529 Guaranteed College Savings Plan Guarantees Return on Investment

A few states have started a movement to meld 529 prepaid tuition plans and 529 savings plans into a hybrid: the guaranteed savings plan. Guaranteed savings plans follow all the rules and requirements of Section 529 of the Internal Revenue Code and qualify for the same preferred tax treatment as prepaid tuition plans and savings plans.

The first states to offers these plans (Colorado, Ohio, Pennsylvania, Tennessee, and Washington) have a slightly different take on the same theme: a guaranteed return on your investment, based either on current tuition rates in that state or a stated interest rate, recalculated each year.

For federal financial aid purposes, plan assets are being counted as the account owner’s assets (not as the student’s), and distributions from plans to pay qualified higher educational costs aren’t considered a financial resource of the student.

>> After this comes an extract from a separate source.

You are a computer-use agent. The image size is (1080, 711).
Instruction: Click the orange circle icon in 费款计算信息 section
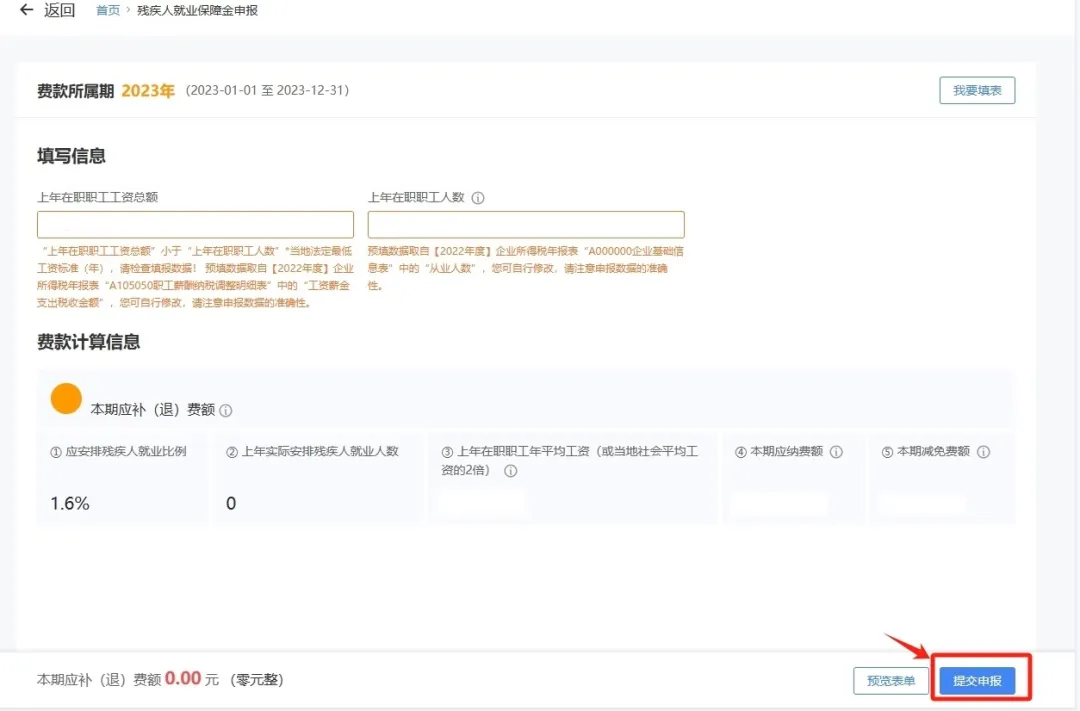[65, 399]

Contribution limits in these plans are generally the same as for savings plans administered by those states (except for Washington State, whose plan appears to limit contribution amounts to four-year tuition at an in-state public university — much more in keeping with a prepaid tuition plan limit).

The guaranteed savings plan assures low risk and reasonable (although not spectacular) growth of your savings while not tying you to the more limited contribution amounts of prepaid tuition plans.